● **Instructions to follow**
Copy the listing lines word for word, starting at the line that contains "The height and width of the screenshot is (1413, 2455)." and ending at the line that contains "This screenshot has height=407, width=882.".

● **Records for this task**
************
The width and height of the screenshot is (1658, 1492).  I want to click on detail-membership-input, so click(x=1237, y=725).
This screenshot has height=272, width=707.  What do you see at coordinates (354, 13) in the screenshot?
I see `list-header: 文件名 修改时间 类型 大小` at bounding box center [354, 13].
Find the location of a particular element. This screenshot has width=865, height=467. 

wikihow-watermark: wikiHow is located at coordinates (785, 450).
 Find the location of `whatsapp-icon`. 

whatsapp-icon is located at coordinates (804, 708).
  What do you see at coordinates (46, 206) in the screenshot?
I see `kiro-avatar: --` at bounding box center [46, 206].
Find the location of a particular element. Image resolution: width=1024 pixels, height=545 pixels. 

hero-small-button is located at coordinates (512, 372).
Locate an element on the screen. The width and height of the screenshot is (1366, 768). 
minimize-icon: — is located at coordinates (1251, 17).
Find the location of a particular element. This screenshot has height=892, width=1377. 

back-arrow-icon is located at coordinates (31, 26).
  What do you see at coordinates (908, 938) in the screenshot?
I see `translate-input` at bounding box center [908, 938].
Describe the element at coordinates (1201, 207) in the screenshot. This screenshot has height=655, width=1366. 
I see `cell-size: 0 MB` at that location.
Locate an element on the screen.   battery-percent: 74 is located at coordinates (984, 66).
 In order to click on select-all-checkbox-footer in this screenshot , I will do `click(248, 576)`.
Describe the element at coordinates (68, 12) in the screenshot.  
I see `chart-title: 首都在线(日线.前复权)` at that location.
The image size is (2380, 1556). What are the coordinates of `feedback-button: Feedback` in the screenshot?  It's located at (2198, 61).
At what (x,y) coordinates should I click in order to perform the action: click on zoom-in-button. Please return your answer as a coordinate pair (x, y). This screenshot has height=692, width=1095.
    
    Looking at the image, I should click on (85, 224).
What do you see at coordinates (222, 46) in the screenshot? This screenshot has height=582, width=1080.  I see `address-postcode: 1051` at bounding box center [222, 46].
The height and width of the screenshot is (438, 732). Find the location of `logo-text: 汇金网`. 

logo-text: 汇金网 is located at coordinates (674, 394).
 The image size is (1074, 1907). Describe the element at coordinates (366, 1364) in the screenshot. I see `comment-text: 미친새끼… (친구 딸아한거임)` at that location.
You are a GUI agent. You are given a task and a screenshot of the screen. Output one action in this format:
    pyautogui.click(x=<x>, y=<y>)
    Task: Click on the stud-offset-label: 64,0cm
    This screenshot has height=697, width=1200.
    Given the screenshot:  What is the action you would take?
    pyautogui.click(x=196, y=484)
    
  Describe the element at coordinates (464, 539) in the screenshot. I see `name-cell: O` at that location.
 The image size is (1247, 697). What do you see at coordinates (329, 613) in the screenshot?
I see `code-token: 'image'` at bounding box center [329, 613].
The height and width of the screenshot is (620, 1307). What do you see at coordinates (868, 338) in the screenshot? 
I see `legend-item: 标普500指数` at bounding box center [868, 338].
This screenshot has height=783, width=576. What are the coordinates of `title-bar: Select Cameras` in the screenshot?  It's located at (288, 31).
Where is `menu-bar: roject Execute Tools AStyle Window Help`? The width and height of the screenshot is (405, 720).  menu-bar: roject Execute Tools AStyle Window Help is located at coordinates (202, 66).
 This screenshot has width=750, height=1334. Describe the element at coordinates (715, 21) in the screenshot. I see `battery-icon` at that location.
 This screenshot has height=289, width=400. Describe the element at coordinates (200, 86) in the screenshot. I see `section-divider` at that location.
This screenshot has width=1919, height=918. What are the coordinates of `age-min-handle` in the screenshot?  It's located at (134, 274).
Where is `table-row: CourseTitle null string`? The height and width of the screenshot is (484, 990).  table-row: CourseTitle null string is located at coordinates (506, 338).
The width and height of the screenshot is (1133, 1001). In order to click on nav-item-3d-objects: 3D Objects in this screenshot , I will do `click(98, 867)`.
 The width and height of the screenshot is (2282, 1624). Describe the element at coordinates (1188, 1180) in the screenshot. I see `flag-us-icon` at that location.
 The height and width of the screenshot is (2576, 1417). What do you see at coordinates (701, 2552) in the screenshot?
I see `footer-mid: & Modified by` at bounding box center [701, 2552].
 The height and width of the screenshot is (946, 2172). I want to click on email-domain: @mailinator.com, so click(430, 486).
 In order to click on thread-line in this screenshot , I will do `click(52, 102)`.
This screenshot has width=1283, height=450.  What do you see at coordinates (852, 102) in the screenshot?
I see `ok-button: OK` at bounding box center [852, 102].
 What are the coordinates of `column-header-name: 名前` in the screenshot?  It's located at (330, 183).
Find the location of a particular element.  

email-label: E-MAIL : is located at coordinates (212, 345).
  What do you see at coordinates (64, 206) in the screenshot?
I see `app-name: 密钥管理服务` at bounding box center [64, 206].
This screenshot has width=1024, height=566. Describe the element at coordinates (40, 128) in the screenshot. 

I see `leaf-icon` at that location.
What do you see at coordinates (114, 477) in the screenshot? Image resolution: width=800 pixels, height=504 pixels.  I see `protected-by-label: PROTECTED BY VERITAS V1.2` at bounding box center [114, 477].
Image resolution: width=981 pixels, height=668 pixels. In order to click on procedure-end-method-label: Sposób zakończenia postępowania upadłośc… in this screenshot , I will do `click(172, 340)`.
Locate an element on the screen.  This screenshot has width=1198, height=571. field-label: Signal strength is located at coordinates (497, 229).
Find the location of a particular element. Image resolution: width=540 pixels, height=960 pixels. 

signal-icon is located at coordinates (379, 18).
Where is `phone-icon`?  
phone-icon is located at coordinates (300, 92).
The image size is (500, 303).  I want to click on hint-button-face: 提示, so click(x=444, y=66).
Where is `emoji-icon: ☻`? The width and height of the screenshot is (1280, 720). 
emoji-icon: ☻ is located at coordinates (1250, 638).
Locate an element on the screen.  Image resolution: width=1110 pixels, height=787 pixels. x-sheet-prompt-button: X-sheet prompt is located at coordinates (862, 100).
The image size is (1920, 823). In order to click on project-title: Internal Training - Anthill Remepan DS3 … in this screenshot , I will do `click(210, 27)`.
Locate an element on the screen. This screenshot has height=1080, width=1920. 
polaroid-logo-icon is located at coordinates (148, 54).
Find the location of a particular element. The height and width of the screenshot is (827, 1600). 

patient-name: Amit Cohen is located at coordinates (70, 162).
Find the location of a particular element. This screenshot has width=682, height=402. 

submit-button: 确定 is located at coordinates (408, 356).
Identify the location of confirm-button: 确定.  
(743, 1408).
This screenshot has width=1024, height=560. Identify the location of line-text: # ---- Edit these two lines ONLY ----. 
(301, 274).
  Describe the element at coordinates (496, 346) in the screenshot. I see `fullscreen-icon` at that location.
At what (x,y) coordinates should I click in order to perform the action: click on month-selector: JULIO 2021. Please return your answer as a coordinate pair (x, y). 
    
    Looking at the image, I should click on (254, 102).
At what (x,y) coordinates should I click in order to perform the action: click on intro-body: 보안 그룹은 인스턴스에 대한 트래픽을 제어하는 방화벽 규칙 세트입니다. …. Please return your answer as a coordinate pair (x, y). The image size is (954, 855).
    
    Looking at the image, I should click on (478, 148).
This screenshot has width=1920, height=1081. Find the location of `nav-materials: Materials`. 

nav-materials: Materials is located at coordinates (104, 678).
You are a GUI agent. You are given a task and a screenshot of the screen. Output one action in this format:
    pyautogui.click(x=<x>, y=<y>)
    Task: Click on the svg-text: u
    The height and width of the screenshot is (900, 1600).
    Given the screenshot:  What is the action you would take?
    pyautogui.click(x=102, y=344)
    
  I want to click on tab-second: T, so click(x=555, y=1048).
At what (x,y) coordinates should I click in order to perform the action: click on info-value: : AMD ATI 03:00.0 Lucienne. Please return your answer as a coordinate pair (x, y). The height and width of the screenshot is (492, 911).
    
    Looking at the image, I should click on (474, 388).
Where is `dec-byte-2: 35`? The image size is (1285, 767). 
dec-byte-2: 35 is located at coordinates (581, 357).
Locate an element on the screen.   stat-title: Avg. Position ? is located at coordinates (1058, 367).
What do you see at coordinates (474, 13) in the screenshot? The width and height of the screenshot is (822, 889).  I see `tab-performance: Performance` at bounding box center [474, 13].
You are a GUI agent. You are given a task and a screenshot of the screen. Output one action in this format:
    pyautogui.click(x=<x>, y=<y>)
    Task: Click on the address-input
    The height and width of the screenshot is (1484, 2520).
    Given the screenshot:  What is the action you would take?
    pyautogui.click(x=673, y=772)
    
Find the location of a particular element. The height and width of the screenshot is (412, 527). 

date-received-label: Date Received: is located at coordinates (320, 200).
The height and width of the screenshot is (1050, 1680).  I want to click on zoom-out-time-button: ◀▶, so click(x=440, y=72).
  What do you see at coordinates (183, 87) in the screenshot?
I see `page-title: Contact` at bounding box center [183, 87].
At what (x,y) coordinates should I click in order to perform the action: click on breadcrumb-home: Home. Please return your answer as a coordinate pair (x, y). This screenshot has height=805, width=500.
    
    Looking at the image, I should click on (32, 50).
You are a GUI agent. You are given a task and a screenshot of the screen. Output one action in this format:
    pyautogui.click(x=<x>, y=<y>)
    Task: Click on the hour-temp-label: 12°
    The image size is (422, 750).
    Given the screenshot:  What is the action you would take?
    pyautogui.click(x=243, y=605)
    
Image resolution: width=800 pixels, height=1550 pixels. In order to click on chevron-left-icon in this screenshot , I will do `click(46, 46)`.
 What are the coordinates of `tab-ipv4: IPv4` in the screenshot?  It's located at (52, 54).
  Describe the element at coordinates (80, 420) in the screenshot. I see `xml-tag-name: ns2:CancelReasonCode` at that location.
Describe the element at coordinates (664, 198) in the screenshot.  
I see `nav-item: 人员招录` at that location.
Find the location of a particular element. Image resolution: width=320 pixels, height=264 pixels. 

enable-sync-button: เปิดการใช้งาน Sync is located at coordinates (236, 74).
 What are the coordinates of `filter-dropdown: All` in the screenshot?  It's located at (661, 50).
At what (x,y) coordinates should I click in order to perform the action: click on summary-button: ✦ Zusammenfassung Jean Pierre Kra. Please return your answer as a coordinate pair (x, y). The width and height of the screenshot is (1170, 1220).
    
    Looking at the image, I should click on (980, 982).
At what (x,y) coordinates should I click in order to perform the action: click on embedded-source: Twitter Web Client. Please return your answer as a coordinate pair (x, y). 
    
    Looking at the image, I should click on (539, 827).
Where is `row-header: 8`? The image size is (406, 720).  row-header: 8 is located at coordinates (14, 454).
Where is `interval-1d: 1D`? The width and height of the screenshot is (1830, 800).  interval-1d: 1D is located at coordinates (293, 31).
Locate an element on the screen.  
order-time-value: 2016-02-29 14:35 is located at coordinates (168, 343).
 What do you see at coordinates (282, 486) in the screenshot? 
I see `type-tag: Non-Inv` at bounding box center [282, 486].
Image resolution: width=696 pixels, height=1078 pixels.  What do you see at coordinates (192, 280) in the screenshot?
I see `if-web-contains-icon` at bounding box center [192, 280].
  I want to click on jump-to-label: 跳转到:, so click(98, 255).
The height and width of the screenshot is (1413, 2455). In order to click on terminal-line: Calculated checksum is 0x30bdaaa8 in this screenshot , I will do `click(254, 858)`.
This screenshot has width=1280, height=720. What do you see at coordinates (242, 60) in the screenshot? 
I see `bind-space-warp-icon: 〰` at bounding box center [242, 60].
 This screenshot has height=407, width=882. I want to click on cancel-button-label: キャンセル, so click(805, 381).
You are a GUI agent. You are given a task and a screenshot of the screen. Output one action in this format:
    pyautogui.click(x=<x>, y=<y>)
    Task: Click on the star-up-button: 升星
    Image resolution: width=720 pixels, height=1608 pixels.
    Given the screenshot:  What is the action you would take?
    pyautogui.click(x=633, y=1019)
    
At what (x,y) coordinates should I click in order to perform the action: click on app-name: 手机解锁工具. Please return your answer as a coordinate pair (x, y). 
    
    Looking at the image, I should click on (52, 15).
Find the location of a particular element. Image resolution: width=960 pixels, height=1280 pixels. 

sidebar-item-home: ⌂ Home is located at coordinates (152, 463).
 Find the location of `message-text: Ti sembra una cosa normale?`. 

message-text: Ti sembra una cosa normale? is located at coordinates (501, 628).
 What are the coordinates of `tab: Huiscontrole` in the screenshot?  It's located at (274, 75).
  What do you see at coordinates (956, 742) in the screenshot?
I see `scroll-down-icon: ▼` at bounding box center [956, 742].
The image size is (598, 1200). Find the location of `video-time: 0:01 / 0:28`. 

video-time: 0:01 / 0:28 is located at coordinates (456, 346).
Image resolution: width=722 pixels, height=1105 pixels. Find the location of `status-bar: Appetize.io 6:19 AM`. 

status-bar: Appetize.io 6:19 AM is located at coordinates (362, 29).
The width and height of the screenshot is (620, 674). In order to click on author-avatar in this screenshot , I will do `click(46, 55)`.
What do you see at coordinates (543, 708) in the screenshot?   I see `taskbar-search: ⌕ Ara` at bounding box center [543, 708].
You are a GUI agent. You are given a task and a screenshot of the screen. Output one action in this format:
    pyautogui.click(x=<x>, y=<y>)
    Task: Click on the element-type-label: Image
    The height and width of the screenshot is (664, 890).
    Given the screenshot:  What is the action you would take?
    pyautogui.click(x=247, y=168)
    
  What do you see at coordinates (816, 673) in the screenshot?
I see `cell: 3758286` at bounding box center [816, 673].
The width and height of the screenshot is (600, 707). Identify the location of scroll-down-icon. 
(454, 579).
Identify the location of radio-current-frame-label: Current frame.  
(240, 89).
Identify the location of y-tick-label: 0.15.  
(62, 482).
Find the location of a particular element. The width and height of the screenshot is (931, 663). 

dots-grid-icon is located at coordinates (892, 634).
************
● **Answer**
The height and width of the screenshot is (1413, 2455). In order to click on terminal-line: Calculated checksum is 0x30bdaaa8 in this screenshot , I will do `click(254, 858)`.
This screenshot has width=1280, height=720. What do you see at coordinates (242, 60) in the screenshot? 
I see `bind-space-warp-icon: 〰` at bounding box center [242, 60].
 This screenshot has height=407, width=882. I want to click on cancel-button-label: キャンセル, so click(805, 381).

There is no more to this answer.